Get your tums out, pal. We're taking PNaCl down for good this year with http://asmjs.org/. Cross-browser.

/be




> Yup, I did it all -- mwah-hah-hah! I made Apple and Microsoft, iOS WebKit minions at Apple especially, even SJ, do my bidding in resisting poor pretty PNaCl.

No, you've simply held back the only other entity interested in making the web a viable app platform:

- MS and Apple, and Google's behavior are aligned with their corporate incentives.

- In theory, Mozilla's behavior ought to be aligned with the interests of the web at large, but in practice, Mozilla is aligned with you, and your behavior is aligned with your own personal interest in a web platform monoculture based on your technology.

Mozilla and Google, in concert, have the ability to make it a market necessity for Apple and Microsoft to follow suit. Google alone does not.

This makes you the lynchpin at an organization that in theory was created for the very purpose of advancing the interests of the web.

> Get your tums out, pal. We're taking PNaCl down for good this year with http://asmjs.org/. Cross-browser

It takes a True Believer to abandon decades of research, ignore repeated market successes (in the application platform space) that vastly surpass anything they've produced, and then continue to myopically push their own invention into areas where it simply does not belong.

The funny thing about asm.js is that it's an admission of the failings of standard JavaScript for this purpose, so much so that you have to define a strict subset, on top of which implementors will have to invest even more time and complex effort in providing quality implementations.

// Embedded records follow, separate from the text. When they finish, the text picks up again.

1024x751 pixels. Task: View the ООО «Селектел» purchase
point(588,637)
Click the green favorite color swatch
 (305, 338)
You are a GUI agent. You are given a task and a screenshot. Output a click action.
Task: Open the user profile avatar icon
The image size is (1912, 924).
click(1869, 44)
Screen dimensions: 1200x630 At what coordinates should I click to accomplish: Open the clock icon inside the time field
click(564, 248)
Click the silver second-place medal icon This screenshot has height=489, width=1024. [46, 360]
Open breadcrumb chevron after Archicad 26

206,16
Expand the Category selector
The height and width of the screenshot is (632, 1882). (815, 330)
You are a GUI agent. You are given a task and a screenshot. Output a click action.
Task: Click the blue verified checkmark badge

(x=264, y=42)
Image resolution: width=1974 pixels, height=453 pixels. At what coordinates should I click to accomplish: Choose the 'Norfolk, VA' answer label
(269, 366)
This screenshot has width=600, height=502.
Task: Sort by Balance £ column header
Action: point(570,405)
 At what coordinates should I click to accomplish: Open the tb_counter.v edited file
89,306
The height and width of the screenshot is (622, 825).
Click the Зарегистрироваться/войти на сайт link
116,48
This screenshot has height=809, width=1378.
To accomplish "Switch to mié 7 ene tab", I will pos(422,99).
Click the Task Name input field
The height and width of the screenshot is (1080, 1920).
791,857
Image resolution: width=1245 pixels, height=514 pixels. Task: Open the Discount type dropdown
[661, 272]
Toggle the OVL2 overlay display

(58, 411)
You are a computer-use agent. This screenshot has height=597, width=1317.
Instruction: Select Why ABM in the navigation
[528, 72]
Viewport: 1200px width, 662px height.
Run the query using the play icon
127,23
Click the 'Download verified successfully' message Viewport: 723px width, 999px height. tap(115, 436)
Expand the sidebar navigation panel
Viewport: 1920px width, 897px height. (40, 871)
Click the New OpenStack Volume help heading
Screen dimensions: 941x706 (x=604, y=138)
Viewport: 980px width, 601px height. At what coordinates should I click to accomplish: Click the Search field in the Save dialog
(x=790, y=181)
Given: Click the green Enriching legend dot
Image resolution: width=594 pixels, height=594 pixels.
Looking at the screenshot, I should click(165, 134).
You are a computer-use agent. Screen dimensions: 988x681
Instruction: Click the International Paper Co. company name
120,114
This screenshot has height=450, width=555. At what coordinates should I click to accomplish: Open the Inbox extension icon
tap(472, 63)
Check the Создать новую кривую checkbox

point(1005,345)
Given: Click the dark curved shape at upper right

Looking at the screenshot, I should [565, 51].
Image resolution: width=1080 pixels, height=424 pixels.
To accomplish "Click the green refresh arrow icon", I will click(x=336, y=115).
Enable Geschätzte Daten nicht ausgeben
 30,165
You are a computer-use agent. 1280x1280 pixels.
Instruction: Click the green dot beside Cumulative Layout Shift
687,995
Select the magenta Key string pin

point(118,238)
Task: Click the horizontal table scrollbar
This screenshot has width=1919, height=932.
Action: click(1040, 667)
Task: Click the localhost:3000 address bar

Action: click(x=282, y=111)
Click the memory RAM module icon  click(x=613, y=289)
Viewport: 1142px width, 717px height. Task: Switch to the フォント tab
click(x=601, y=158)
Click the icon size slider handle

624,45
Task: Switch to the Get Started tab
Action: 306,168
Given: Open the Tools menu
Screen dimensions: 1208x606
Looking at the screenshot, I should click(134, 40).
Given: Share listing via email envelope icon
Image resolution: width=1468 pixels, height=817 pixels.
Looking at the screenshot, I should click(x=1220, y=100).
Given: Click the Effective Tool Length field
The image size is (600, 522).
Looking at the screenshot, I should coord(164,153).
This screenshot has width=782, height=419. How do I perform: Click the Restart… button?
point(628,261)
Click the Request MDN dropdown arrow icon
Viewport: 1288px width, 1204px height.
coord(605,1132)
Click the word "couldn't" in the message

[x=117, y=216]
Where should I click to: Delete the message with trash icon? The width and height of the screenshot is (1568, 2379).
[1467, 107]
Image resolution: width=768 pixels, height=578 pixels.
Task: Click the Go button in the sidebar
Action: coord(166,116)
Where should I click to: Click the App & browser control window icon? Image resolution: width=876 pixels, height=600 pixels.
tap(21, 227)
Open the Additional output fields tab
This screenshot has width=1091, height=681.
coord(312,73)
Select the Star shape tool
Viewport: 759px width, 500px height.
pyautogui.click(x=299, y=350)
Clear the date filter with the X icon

This is death by a thousand cuts.


"on top of which implementors will have to invest even more time and complex effort in providing quality implementations."

It is actually quite easy to implement asm.js; you just carve a "native mode" out of the VM infrastructure that already exists. Much easier than inventing a full-stack VM from scratch.


It'd be even easier with a clean bytecode, and it wouldn't require nearly as much effort and round-about solutions. It also would simplify portable tool development, including source-level debuggers.


And if we're living in a fantasy world, we can all get a pony, too. The fact remains that JavaScript is widely deployed and has multiple viable competing implementations. Any hypothetical bytecode format starts at a huge disadvantage due to this reality. The path of least resistance here is to target JavaScript.


The "path of least resistance" has not been particularly successful in helping the web provide a robust platform for application development over the past 10 years. I don't see why the hack-and-slash "pragmatism" should be expected to start working now.


Now you are just smoking crack. The web is hands-down the most widely used application platform in the world, and you're going to claim it's not a robust platform for application development? I don't know what planet you live on.


The web is the most widely used document platform in the world.

And no, it's not a robust application development platform. Working with it is an exercise in constant compromise between bad technologies and the quality of the user experience.

You're smoking something too, if you're equating the content-centric web with the breadth and depth of the market of native mobile and desktop apps.

Of course, I also get a better experience from the NYTimes mobile app; it's simply that the web can do content less badly than it can do apps.

I shudder in horror at writing one of our large apps in JavaScript, maintaining it, and desperately trying to keep frame rates up (yes, that does matter to more than just games), conform to some sane semblance of platform standards to which users are accustomed, reuse a platform widget toolkit, etc.

The myopia of the web crowd is why your platform continues to suck.


> The funny thing about asm.js is that it's an admission of the failings of standard JavaScript for this purpose, so much so that you have to define a strict subset

I'm surprised you find that approach controversial. Have you not seen the awesomesauce that Re2 and PyPy bring to the table by defining strict subsets of PCRE and Python, respectively?